Coagulation - the process, also called the coagulation cascade, through which the BLOOD forms clots. The cells responsible for forming clots are platelets, which interact with each other, collagen, proteins, and other substances in the blood. Specialized proteins in the blood, called CLOTTING FACTORS, activate in cascades, with one activation leading to another in sequence. Coagulation begins with one of two sequences of cascading events: either an extrinsic or an intrinsic trigger sets off a different cascade. Each cascade culminates in clot formation. Current research suggests that coagulation cascades unfold at different paces and with differing thresholds of activation according to the type of tissue or the organ structure involved. This way, the body manages the coagulation process appropriately to the situation.
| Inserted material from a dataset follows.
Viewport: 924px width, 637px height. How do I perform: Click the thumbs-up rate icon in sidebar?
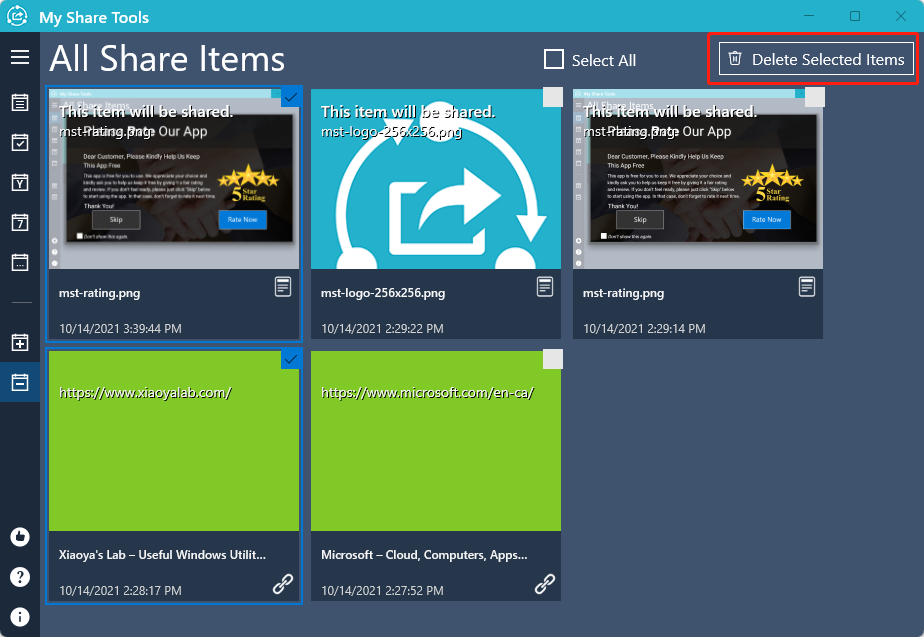(x=20, y=537)
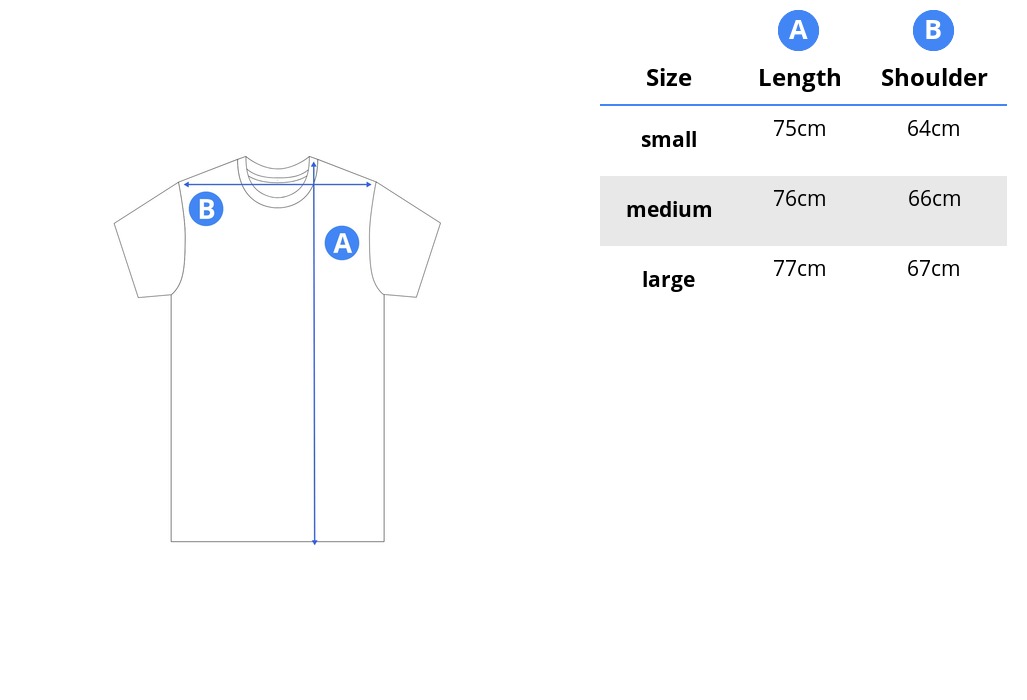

Coagulation is a beneficial event when it stops bleeding and can become a hazard to health when it occurs inside blood vessels. Insufficient clotting allows extended bleeding, and excessive clotting can result in HEART ATTACK, STROKE, PULMONARY EMBOLISM, and DEEP VEIN THROMBOSIS (DVT). Though the coagulation process includes several inherent checks and balances that ordinarily strike a balance between beneficial and harmful clotting, problems with coagulation can occur and can be life-threatening.

Coagulation disorders occur when certain clotting factors are missing (such as in HEMOPHILIA), which results in excessive bleeding, or when there is an abundance of platelets in the blood (such as in THROMBOCYTHEMIA), resulting in excessive clotting. LIVER disease such as CIRRHOSIS or severe HEPATITIS affects the liver’s ability to produce clotting factors-especially factors II, VII, and X-and to metabolize VITAMIN K (which participates in converting a number of clotting factors from inactive to active states), impairing coagulation.

Extrinsic coagulation cascade

Any breach in a blood vessel, such as a cut (even microscopic), causes blood to come into contact with tissue factor (clotting factor III), a protein on the surface of epithelial cells (the cells of the SKIN, mucous membranes, and lining of the blood vessels). Tissue factor initiates the extrinsic coagulation cascade, activating the release and interactions of thromboplastin, clotting factor VII, and calcium ions to culminate in the production of clotting factor X.

Intrinsic coagulation cascade

Internal clot formation occurs without a breach when the blood comes into contact with a foreign substance in the blood such as an ATHEROSCLEROTIC PLAQUE that activates the body’s INFLAMMATION response, resulting in the formation of collagen. Collagen’s presence initiates the release of kallikrein and high molecular weight kininogen (HMWK), two substances that activate clotting factor XII. The continued interaction among these substances draws clotting factor XI and clotting factor IX into the process, culminating in the production of clotting factor X.

Clot formation

PLATELET AGGREGATION and clot formation begin at the intermediate level of either cascade, when clotting factor X initiates the conversion of clotting factor II (prothrombin) into the enzyme thrombin. Thrombin in turn converts clotting factor I (fibrinogen) to fibrin, a protein that interlaces with collagen (formed by the IMMUNE SYSTEM’s inflammation response) to form a clot. The clot attracts additional platelets, extending the coagulation process until the protein thrombomodulin activates protein C, beginning the coagulation inhibition cascade that brings coagulation to a halt.